Plus largement, le droit à l’avortement est un droit fondamental, nécessaire pour assurer la liberté des femmes et une égalité entre hommes et femmes. En effet, chaque année, 225 000 femmes subissent des violences conjugales, 94 000 femmes sont victimes de viol ou tentatives de viol. Une femme sur 5 de moins de 34 ans a été agressée sexuellement ou violée en 2022. Hélas ces délits et crimes se déroulent le plus souvent dans l’impunité la plus totale puisque 99,4% de ces viols ne seront pas condamnés (https://www.noustoutes.org/comprendre-les-chiffres/).
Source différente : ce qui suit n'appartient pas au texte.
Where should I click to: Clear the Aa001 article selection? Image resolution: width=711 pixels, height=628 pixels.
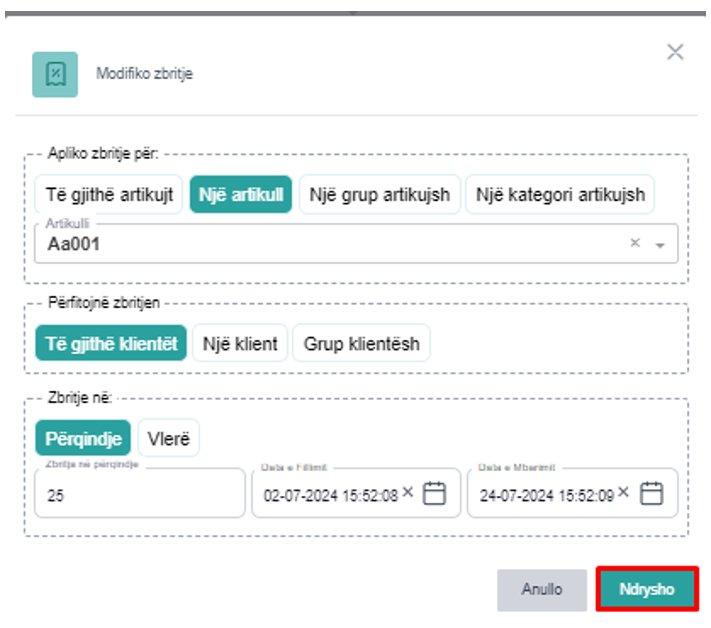click(634, 243)
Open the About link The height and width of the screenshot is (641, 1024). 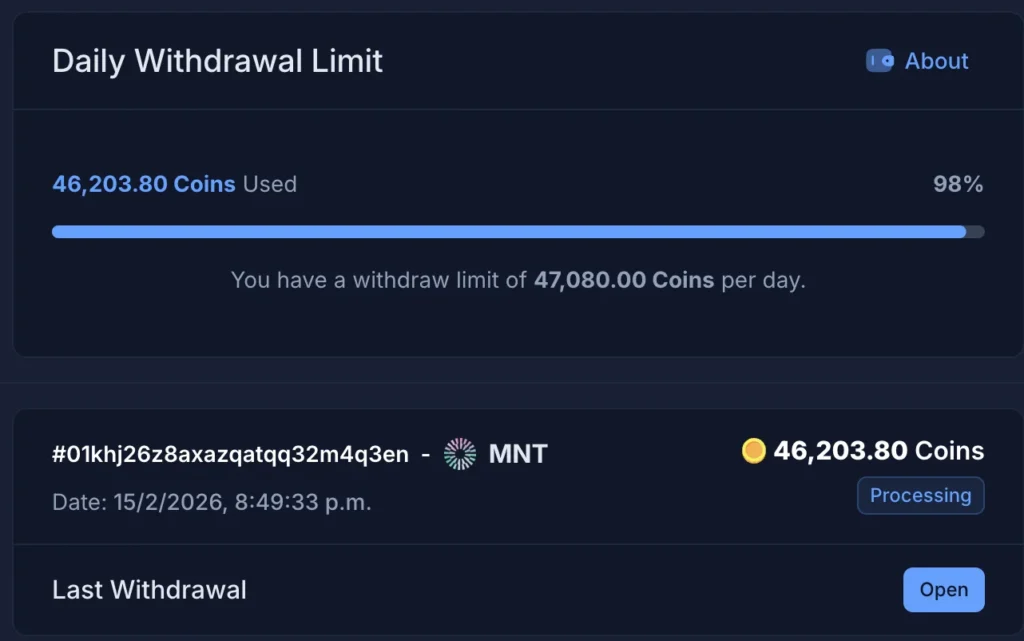point(936,61)
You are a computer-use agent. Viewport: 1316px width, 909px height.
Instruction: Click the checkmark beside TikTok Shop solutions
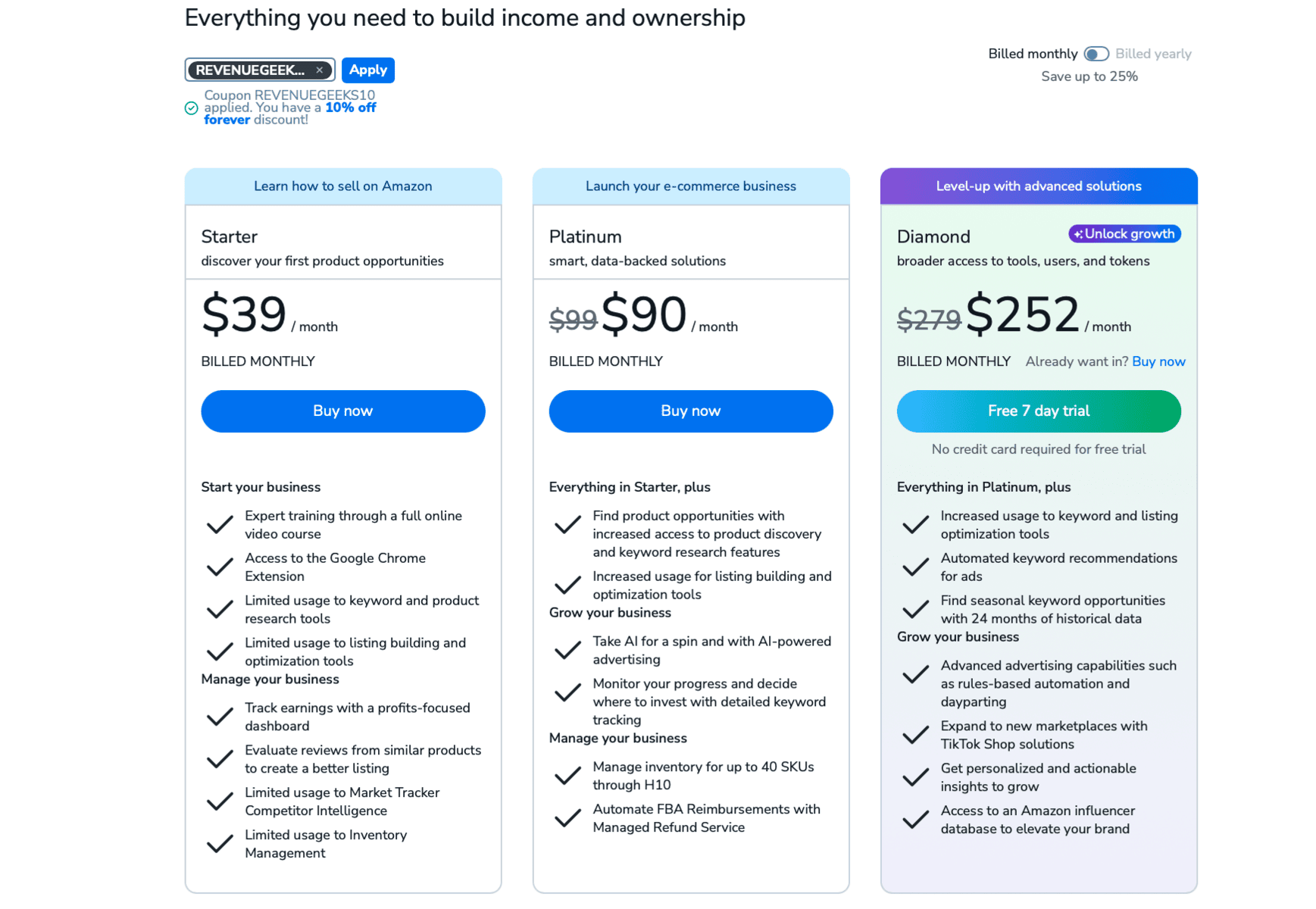(915, 735)
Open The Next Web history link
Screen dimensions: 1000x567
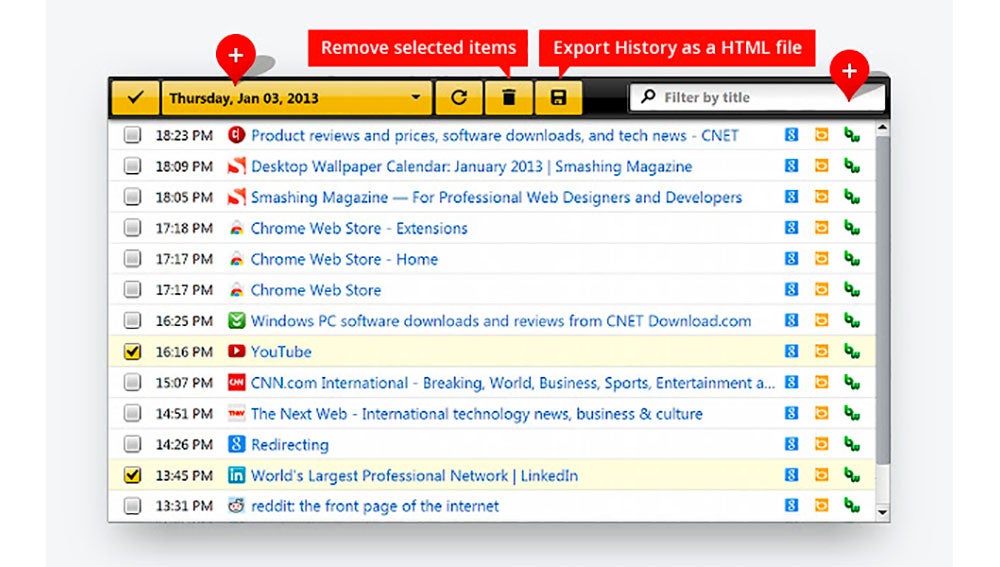click(476, 414)
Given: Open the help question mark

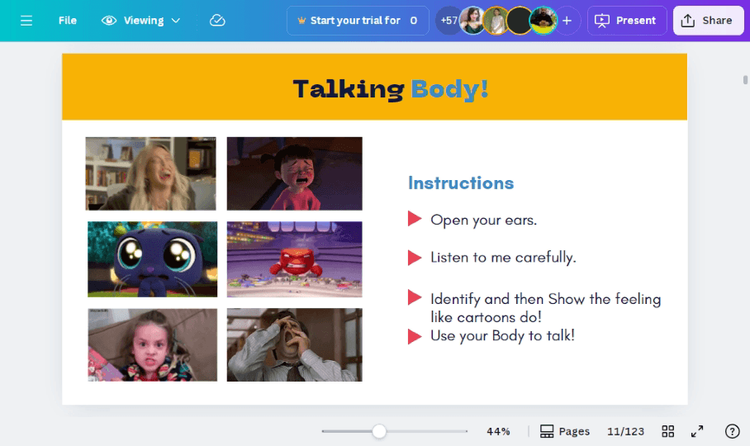Looking at the screenshot, I should [x=732, y=431].
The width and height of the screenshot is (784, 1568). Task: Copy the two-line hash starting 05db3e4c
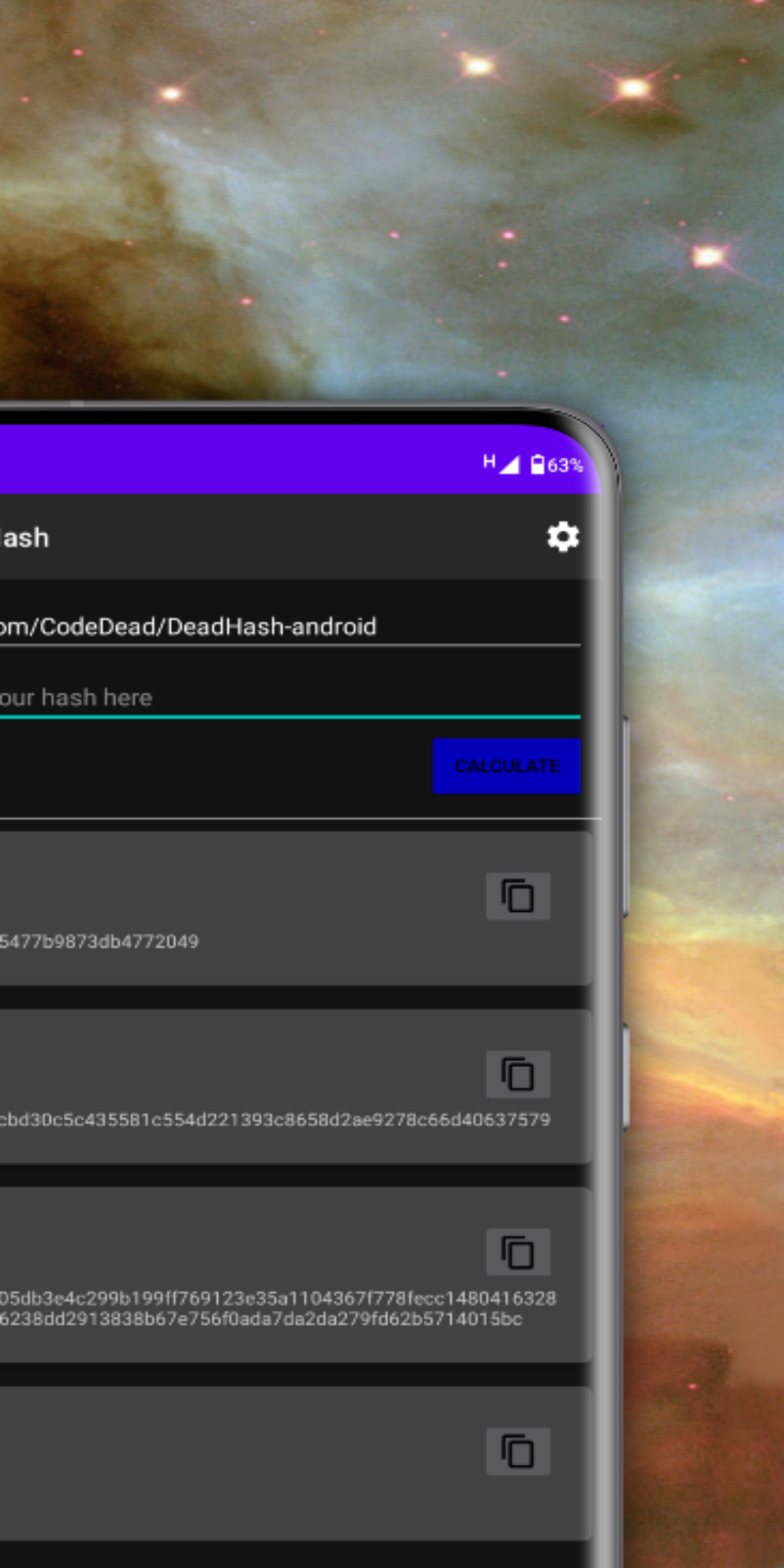[x=518, y=1252]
Place Publique continuera de lutter contre les violences faites aux femmes, comme lors de la marche du 19 novembre 2022, tant que le respect des droits fondamentaux des femmes ne sera pas atteint, au même titre que ceux des hommes. 

Pour protéger les droits fondamentaux des femmes, il est nécessaire  : 

  1. D’inscrire le droit à l’avortement et à la contraception dans la Constitution pour protéger au maximum l’effectivité de ces droits.
  2. De lutter contre la désinformation en ligne propagée par les groupes anti-IVG qui ont une communication très agressive pour répandre de fausses informations concernant les conditions de l’IVG.
  3. D’assurer l’effectivité du droit à l’IVG en garantissant un accès égal à l’IVG sur tout le territoire, y compris au sein même des régions; en créant des postes de praticiens hospitaliers spécialisés dans la pratique de l’IVG et en imposant à chaque service gynécologique-obstétrique en hôpital public de proposer une offre d’IVG.
  4. De mettre en place une exonération généralisée d’avance de frais pour les femmes souhaitant recourir à une IVG.
  5. D’augmenter les subventions dédiées à la lutte contre les violences faites aux femmes, en donnant plus de moyens aux associations qui aident des victimes dans leur reconstruction et en finançant davantage les campagnes de sensibilisation.
  6. De créer des brigades et des juridictions spécialisées et formées en matière de violences sexistes et sexuelles.